═══ GIVEN PASSAGE ═══
The RDC prosecution could serve as a warning to the drug distribution industry, potentially impacting litigation against the three largest players: McKesson, AmerisourceBergen and Cardinal Health.

“Today’s charges should send shock waves throughout the pharmaceutical industry reminding them of their role as gatekeepers of prescription medication,” Drug Enforcement Administration Special Agent Ray Donovan said in an April 23 statement. The charges were brought against RDC and its executives by the U.S. attorney for the Southern District of New York.

The big three distributors all face “significant risk from opioid litigation,” wrote David Larsen, an analyst for SVB Leerink, in an April 22 note, adding that the investment bank remains cautious on the companies’ prospects.

Tuesday’s filings against RDC help demonstrate the logic behind that cautiousness. Prosecutors alleged distributors played an essential role in spreading opioids to pharmacies, and eventually patients, across the country at sharply increasing rates in recent years.
═══ GIVEN DATA ═══
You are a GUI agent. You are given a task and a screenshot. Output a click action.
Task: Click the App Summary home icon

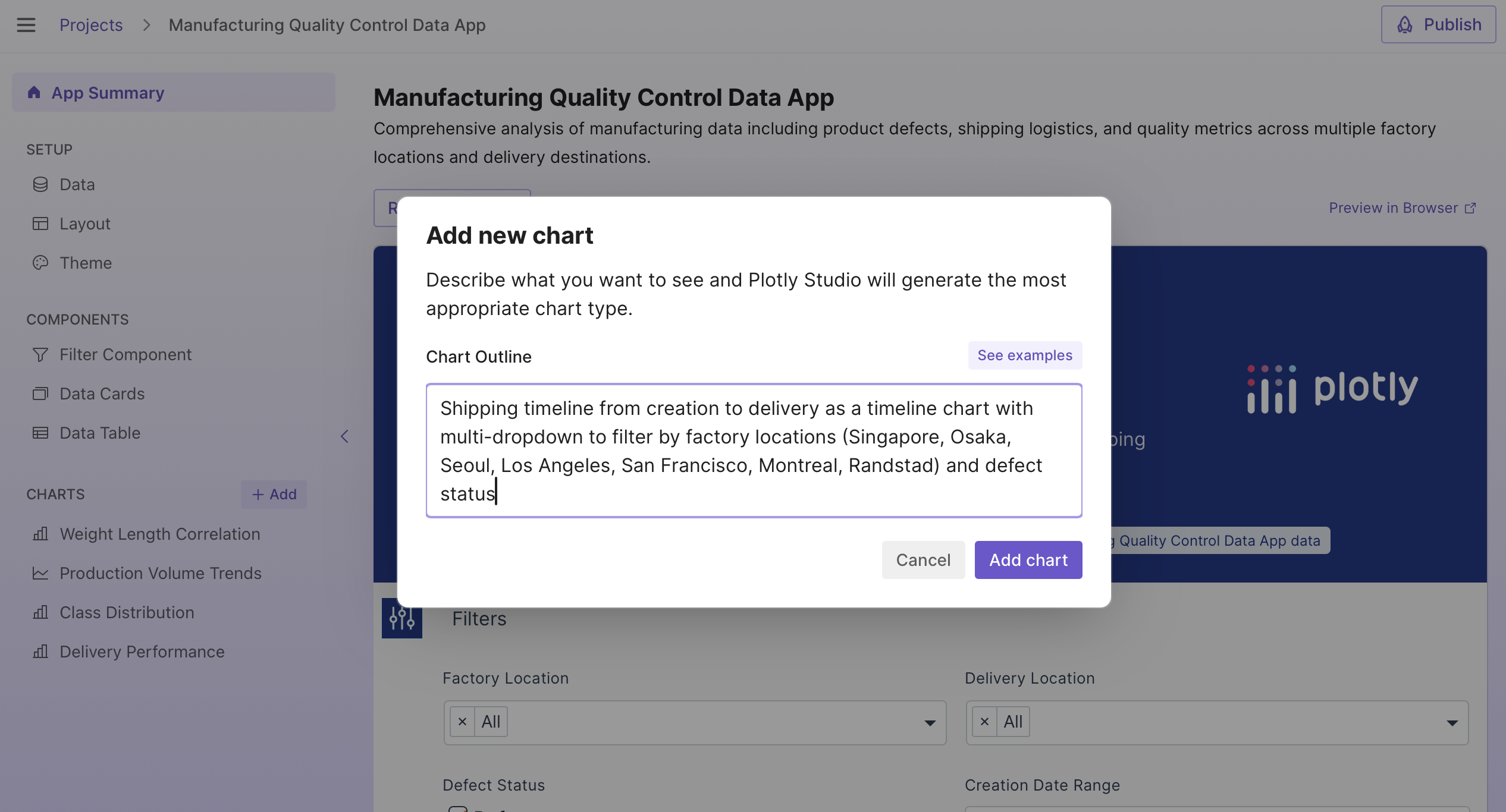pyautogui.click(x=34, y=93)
═══
═══ GIVEN DATA ═══
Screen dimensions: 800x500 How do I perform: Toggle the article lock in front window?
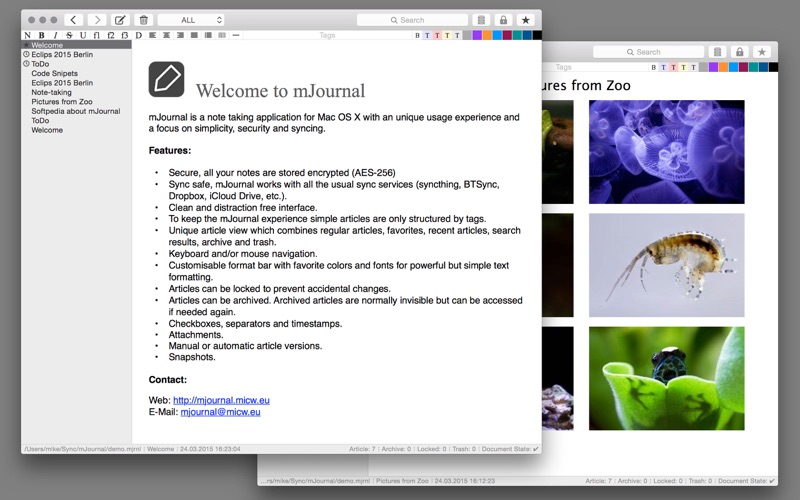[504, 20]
═══
*ACTIVITY 1*:
Answer from the RDC passage:
(a) Which office brought the charges against RDC and its executives?
(b) Who wrote the April 22 note, and for which investment bank?
(c) Which three companies are named as the largest players in drug distribution?
*ACTIVITY 2*:
Condense the paragraph of the RDC passage that opens "Today’s charges should send shock waves" into two brief sentences, keeping its main facts.
*ACTIVITY 3*:
Quote the RDC passage word for word, the stretch from "Tuesday’s filings against" through "in recent years.".
Answer using only the RDC passage.

*TASK ANSWER 1*:
(a) The U.S. attorney for the Southern District of New York.
(b) David Larsen, for SVB Leerink.
(c) McKesson, AmerisourceBergen and Cardinal Health.

*TASK ANSWER 2*:
In an April 23 statement, DEA Special Agent Ray Donovan said the charges should shock the pharmaceutical industry and remind it of its role as gatekeeper of prescription medication. The U.S. attorney for the Southern District of New York brought the charges against RDC and its executives.

*TASK ANSWER 3*:
Tuesday’s filings against RDC help demonstrate the logic behind that cautiousness. Prosecutors alleged distributors played an essential role in spreading opioids to pharmacies, and eventually patients, across the country at sharply increasing rates in recent years.